When I was growing up, my sister was my best (and sometimes worst) friend! We would get along fine… until we didn't! Being together often brought out our unique competitiveness and our drive to be independent. People often fall into either believing that all siblings should always get along, or that fighting siblings is normal and we should let it work its way out. However, if you have siblings in your house, you know how much disruption can possibly be caused to the family unit.
So why do siblings fight and how can parents help?
Most fights between siblings start because they are different! Children are at different developmental stages and this will impact on how they communicate and co-operate with each other . For example, an older sibling may have more patience than a younger one when it comes to taking part in joint activities. As with a lot of siblings, my sister and I would compete for our parents attention, so add a slight dusting of jealously in the mix and you have yourself a few ingredients for sibling rivalry.
Sometimes we think we can avoid sibling rivalry by keeping children apart but this is counter-productive, as well as almost impossible! Children do need to learn to deal with frustration and the difficulties that come when working with others. The best we can do is to make this as easy as possible, and some strategies are listed below.
As always, being clear and consistent with your communication will be beneficial. If the elder sibling is staying up later, explain why this is to the younger one so they do not think they are getting preferential treatment. A calm explanation such as “Sam is allowed to stay up later because she is older and doesn’t get as tired”, can defuse situations and stop one sibling from feeling more important than the other.
I remember my younger sister Evie feeling very upset when she saw that she was unable to interesting things such as go to school like me. Help this situation by highlighting the inherent privileges. They get to spend time at home with you which the elder sibling doesn’t get to do. Maybe set time aside during the day create additional privileges such as joining a local library for story time or a music group so they feel they are doing interesting things too.
Children are very much influenced by what you say and how you act. If they see you explode with anger if something doesn’t go right, they will mimic this behaviour with their siblings. It will be difficult, but try to set a great example with how you handle arguments constructively, how you model patience (especially with younger children), and be right there with praise for them when they demonstrate this with their siblings. Don't forget, if they see you make comparisons or relative value judgements, they will see this as good behaviour to copy.
Respect your children’s space. A sibling can often want to join in and play when the other one doesn’t and is happy being on their own. It can be really easy to give in and allow them to continue clamber over the other sibling’s stuff. Remember that their stuff is important to them and it is ok to not have to share everything. Forcing siblings to play and share everything all the time can lead to resentment further down the line.
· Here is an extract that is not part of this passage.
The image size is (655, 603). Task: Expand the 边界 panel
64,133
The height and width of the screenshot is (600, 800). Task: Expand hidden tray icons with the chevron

Just remember, a bit of sibling rivalry is good. It encourages them to stand up for themselves and will help their confidence to grow. Having the opportunity to work out solutions to problems is a skill every child should learn so they can co-operate with others, learn to resolve arguments and compromise.
Thank you to my sister Evie, who helped me learn valuable lessons in teamwork, and sharing and well done for winning the “I can scream the loudest” competition!!